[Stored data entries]
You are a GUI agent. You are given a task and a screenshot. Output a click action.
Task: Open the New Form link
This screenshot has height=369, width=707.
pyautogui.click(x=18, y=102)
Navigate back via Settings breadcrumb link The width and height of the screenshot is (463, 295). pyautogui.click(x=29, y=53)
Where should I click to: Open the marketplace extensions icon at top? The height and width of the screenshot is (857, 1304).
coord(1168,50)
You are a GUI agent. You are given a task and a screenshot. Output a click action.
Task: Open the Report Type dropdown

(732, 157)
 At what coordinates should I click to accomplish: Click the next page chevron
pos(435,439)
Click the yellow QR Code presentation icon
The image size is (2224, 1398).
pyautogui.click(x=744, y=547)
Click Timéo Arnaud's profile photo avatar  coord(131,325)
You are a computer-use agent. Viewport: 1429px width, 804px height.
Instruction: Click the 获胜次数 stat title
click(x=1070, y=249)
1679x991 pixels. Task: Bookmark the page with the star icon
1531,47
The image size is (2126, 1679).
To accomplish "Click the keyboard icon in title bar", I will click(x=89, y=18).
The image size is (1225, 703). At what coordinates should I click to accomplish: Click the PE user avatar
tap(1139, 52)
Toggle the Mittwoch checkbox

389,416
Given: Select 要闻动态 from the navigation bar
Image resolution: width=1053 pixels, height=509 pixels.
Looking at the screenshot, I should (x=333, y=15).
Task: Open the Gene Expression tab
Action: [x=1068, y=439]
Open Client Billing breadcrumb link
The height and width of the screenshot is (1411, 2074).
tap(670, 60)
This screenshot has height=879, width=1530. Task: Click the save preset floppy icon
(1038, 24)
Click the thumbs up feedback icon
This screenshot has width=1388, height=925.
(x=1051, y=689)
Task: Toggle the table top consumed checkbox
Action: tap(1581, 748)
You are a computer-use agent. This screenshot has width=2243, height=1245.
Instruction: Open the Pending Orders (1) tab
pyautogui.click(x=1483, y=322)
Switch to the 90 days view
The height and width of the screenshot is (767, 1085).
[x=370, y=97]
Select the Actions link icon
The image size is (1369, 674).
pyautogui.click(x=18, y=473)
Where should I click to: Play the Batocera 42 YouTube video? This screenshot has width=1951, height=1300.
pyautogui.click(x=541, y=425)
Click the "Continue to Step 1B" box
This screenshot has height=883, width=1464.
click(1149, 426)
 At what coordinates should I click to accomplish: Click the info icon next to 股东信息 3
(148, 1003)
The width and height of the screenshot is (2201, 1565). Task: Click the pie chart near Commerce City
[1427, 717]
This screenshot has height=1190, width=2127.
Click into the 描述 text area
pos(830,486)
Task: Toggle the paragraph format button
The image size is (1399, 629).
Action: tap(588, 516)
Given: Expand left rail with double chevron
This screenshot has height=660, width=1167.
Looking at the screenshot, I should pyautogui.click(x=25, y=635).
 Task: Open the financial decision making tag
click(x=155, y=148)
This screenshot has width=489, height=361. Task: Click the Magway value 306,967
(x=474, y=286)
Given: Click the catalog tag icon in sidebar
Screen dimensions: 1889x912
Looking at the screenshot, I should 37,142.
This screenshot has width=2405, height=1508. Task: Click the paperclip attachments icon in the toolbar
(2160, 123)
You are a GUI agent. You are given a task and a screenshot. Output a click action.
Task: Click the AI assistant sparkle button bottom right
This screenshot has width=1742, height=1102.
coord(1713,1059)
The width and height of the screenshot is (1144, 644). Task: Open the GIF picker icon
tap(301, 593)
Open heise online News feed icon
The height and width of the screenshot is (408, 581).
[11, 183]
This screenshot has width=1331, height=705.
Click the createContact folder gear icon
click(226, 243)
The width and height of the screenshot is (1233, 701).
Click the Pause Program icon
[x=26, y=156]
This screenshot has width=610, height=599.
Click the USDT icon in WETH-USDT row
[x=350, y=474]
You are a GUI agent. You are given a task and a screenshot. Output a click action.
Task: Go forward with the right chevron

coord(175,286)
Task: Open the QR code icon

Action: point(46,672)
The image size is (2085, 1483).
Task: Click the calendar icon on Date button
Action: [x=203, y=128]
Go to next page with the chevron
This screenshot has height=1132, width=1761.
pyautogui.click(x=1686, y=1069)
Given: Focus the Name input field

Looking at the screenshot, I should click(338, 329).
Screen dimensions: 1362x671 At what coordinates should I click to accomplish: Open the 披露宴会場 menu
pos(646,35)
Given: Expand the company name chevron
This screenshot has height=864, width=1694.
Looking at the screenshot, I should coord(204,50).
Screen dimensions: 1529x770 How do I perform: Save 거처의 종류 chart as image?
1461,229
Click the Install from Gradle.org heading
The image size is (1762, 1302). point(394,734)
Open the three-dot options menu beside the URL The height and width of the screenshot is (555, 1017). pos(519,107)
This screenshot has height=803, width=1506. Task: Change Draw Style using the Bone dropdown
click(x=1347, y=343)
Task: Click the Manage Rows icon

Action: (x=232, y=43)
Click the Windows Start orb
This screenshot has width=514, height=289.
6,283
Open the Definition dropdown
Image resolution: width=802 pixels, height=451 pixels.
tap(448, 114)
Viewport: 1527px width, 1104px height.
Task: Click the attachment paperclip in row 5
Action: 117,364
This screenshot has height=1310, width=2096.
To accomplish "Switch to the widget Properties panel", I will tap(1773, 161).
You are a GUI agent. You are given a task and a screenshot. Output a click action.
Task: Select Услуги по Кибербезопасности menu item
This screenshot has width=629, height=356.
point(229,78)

[The task]: Take the line above containing "Screen dimensions: 1362x671", the line containing "Open the Definition dropdown", and all lines in between, and copy them exactly without anything else.

[Expected output]:
Screen dimensions: 1362x671 At what coordinates should I click to accomplish: Open the 披露宴会場 menu
pos(646,35)
Given: Expand the company name chevron
This screenshot has height=864, width=1694.
Looking at the screenshot, I should coord(204,50).
Screen dimensions: 1529x770 How do I perform: Save 거처의 종류 chart as image?
1461,229
Click the Install from Gradle.org heading
The image size is (1762, 1302). point(394,734)
Open the three-dot options menu beside the URL The height and width of the screenshot is (555, 1017). pos(519,107)
This screenshot has height=803, width=1506. Task: Change Draw Style using the Bone dropdown
click(x=1347, y=343)
Task: Click the Manage Rows icon

Action: (x=232, y=43)
Click the Windows Start orb
This screenshot has width=514, height=289.
6,283
Open the Definition dropdown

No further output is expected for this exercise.